### Aim of the task
Each entry needs to be reproduced verbatim.

(Records excerpted from a collection)

◆ ◆ ◆

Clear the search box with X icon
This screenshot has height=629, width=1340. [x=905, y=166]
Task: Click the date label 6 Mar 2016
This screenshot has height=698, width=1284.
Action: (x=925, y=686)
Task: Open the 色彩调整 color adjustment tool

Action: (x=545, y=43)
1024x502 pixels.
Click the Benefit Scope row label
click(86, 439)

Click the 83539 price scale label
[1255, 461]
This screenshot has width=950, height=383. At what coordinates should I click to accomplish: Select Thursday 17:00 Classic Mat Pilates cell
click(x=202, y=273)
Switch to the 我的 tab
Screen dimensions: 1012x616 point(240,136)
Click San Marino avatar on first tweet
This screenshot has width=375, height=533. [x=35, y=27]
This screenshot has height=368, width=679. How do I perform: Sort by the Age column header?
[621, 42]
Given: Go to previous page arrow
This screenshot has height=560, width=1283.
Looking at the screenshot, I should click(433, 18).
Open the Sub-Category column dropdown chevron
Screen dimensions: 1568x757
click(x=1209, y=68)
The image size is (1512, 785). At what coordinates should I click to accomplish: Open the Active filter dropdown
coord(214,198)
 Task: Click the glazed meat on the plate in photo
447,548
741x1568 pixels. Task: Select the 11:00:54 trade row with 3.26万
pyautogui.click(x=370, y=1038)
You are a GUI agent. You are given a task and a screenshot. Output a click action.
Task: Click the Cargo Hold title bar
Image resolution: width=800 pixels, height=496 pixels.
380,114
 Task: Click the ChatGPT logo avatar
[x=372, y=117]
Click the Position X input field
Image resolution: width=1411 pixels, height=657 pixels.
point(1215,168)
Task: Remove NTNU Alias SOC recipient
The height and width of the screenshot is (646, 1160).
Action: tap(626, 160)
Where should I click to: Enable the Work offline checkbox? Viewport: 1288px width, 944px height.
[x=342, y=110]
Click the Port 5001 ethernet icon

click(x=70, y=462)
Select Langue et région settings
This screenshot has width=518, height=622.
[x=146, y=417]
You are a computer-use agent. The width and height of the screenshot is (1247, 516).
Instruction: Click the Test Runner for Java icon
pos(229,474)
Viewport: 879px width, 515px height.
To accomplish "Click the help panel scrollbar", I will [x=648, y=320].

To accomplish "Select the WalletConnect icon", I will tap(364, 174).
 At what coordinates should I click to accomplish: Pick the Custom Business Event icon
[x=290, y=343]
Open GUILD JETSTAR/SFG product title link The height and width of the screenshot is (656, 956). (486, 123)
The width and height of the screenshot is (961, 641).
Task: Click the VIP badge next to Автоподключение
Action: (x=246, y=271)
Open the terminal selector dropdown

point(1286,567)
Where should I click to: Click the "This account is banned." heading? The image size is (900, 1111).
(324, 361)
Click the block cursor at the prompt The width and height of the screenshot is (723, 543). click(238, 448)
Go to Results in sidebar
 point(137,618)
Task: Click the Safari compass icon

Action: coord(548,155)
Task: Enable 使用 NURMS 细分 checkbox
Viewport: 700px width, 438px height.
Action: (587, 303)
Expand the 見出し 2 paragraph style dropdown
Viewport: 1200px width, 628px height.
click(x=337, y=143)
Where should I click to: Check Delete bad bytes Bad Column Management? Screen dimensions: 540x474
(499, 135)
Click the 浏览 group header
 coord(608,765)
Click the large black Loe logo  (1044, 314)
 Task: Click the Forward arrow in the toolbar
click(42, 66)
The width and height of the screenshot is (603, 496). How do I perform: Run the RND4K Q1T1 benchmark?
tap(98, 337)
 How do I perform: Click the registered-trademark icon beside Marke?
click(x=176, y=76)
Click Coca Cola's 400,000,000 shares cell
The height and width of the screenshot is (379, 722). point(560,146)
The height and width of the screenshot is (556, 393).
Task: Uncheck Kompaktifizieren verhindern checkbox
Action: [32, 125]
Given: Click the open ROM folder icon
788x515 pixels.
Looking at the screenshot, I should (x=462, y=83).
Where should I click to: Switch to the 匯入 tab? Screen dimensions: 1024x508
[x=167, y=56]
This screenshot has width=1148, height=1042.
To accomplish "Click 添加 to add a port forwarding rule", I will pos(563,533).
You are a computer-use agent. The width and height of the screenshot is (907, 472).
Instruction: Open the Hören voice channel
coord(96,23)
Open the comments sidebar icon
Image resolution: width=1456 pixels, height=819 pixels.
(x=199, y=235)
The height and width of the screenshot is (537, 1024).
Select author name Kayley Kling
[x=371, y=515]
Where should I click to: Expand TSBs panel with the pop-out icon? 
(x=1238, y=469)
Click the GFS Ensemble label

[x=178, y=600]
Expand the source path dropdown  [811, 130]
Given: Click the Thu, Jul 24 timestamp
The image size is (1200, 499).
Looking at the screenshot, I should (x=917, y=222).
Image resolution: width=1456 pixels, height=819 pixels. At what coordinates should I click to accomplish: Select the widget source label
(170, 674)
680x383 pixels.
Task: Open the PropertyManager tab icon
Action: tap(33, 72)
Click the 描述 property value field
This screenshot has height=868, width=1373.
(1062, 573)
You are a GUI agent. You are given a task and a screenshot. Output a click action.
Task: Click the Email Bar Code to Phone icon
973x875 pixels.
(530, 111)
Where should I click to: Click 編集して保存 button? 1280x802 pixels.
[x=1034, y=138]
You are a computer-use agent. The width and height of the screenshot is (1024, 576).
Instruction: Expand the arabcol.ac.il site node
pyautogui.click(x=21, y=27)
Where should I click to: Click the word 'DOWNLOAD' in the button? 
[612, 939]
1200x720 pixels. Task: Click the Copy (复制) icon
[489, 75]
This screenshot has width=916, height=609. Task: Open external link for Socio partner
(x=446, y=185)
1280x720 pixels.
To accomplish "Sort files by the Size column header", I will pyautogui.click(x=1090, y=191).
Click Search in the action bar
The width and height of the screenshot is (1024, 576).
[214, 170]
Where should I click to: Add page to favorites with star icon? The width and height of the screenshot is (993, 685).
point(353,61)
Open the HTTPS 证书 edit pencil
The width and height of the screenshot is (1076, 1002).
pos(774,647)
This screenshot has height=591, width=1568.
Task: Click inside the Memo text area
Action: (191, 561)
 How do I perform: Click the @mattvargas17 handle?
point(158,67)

◆ ◆ ◆

### The completed task
Clear the search box with X icon
This screenshot has height=629, width=1340. [x=905, y=166]
Task: Click the date label 6 Mar 2016
This screenshot has height=698, width=1284.
Action: (x=925, y=686)
Task: Open the 色彩调整 color adjustment tool

Action: (x=545, y=43)
1024x502 pixels.
Click the Benefit Scope row label
click(86, 439)

Click the 83539 price scale label
[1255, 461]
This screenshot has width=950, height=383. At what coordinates should I click to accomplish: Select Thursday 17:00 Classic Mat Pilates cell
click(x=202, y=273)
Switch to the 我的 tab
Screen dimensions: 1012x616 point(240,136)
Click San Marino avatar on first tweet
This screenshot has width=375, height=533. [x=35, y=27]
This screenshot has height=368, width=679. How do I perform: Sort by the Age column header?
[621, 42]
Given: Go to previous page arrow
This screenshot has height=560, width=1283.
Looking at the screenshot, I should click(433, 18).
Open the Sub-Category column dropdown chevron
Screen dimensions: 1568x757
click(x=1209, y=68)
The image size is (1512, 785). At what coordinates should I click to accomplish: Open the Active filter dropdown
coord(214,198)
 Task: Click the glazed meat on the plate in photo
447,548
741x1568 pixels. Task: Select the 11:00:54 trade row with 3.26万
pyautogui.click(x=370, y=1038)
You are a GUI agent. You are given a task and a screenshot. Output a click action.
Task: Click the Cargo Hold title bar
Image resolution: width=800 pixels, height=496 pixels.
380,114
 Task: Click the ChatGPT logo avatar
[x=372, y=117]
Click the Position X input field
Image resolution: width=1411 pixels, height=657 pixels.
point(1215,168)
Task: Remove NTNU Alias SOC recipient
The height and width of the screenshot is (646, 1160).
Action: tap(626, 160)
Where should I click to: Enable the Work offline checkbox? Viewport: 1288px width, 944px height.
[x=342, y=110]
Click the Port 5001 ethernet icon

click(x=70, y=462)
Select Langue et région settings
This screenshot has width=518, height=622.
[x=146, y=417]
You are a computer-use agent. The width and height of the screenshot is (1247, 516).
Instruction: Click the Test Runner for Java icon
pos(229,474)
Viewport: 879px width, 515px height.
To accomplish "Click the help panel scrollbar", I will [x=648, y=320].

To accomplish "Select the WalletConnect icon", I will tap(364, 174).
 At what coordinates should I click to accomplish: Pick the Custom Business Event icon
[x=290, y=343]
Open GUILD JETSTAR/SFG product title link The height and width of the screenshot is (656, 956). (486, 123)
The width and height of the screenshot is (961, 641).
Task: Click the VIP badge next to Автоподключение
Action: (x=246, y=271)
Open the terminal selector dropdown

point(1286,567)
Where should I click to: Click the "This account is banned." heading? The image size is (900, 1111).
(324, 361)
Click the block cursor at the prompt The width and height of the screenshot is (723, 543). click(238, 448)
Go to Results in sidebar
 point(137,618)
Task: Click the Safari compass icon

Action: coord(548,155)
Task: Enable 使用 NURMS 细分 checkbox
Viewport: 700px width, 438px height.
Action: (587, 303)
Expand the 見出し 2 paragraph style dropdown
Viewport: 1200px width, 628px height.
click(x=337, y=143)
Where should I click to: Check Delete bad bytes Bad Column Management? Screen dimensions: 540x474
(499, 135)
Click the 浏览 group header
 coord(608,765)
Click the large black Loe logo  (1044, 314)
 Task: Click the Forward arrow in the toolbar
click(42, 66)
The width and height of the screenshot is (603, 496). How do I perform: Run the RND4K Q1T1 benchmark?
tap(98, 337)
 How do I perform: Click the registered-trademark icon beside Marke?
click(x=176, y=76)
Click Coca Cola's 400,000,000 shares cell
The height and width of the screenshot is (379, 722). point(560,146)
The height and width of the screenshot is (556, 393).
Task: Uncheck Kompaktifizieren verhindern checkbox
Action: [32, 125]
Given: Click the open ROM folder icon
788x515 pixels.
Looking at the screenshot, I should (x=462, y=83).
Where should I click to: Switch to the 匯入 tab? Screen dimensions: 1024x508
[x=167, y=56]
This screenshot has width=1148, height=1042.
To accomplish "Click 添加 to add a port forwarding rule", I will pos(563,533).
You are a computer-use agent. The width and height of the screenshot is (907, 472).
Instruction: Open the Hören voice channel
coord(96,23)
Open the comments sidebar icon
Image resolution: width=1456 pixels, height=819 pixels.
(x=199, y=235)
The height and width of the screenshot is (537, 1024).
Select author name Kayley Kling
[x=371, y=515]
Where should I click to: Expand TSBs panel with the pop-out icon? 
(x=1238, y=469)
Click the GFS Ensemble label

[x=178, y=600]
Expand the source path dropdown  [811, 130]
Given: Click the Thu, Jul 24 timestamp
The image size is (1200, 499).
Looking at the screenshot, I should (x=917, y=222).
Image resolution: width=1456 pixels, height=819 pixels. At what coordinates should I click to accomplish: Select the widget source label
(170, 674)
680x383 pixels.
Task: Open the PropertyManager tab icon
Action: tap(33, 72)
Click the 描述 property value field
This screenshot has height=868, width=1373.
(1062, 573)
You are a GUI agent. You are given a task and a screenshot. Output a click action.
Task: Click the Email Bar Code to Phone icon
973x875 pixels.
(530, 111)
Where should I click to: Click 編集して保存 button? 1280x802 pixels.
[x=1034, y=138]
You are a computer-use agent. The width and height of the screenshot is (1024, 576).
Instruction: Expand the arabcol.ac.il site node
pyautogui.click(x=21, y=27)
Where should I click to: Click the word 'DOWNLOAD' in the button? 
[612, 939]
1200x720 pixels. Task: Click the Copy (复制) icon
[489, 75]
This screenshot has width=916, height=609. Task: Open external link for Socio partner
(x=446, y=185)
1280x720 pixels.
To accomplish "Sort files by the Size column header", I will pyautogui.click(x=1090, y=191).
Click Search in the action bar
The width and height of the screenshot is (1024, 576).
[214, 170]
Where should I click to: Add page to favorites with star icon? The width and height of the screenshot is (993, 685).
point(353,61)
Open the HTTPS 证书 edit pencil
The width and height of the screenshot is (1076, 1002).
pos(774,647)
This screenshot has height=591, width=1568.
Task: Click inside the Memo text area
Action: (191, 561)
 How do I perform: Click the @mattvargas17 handle?
point(158,67)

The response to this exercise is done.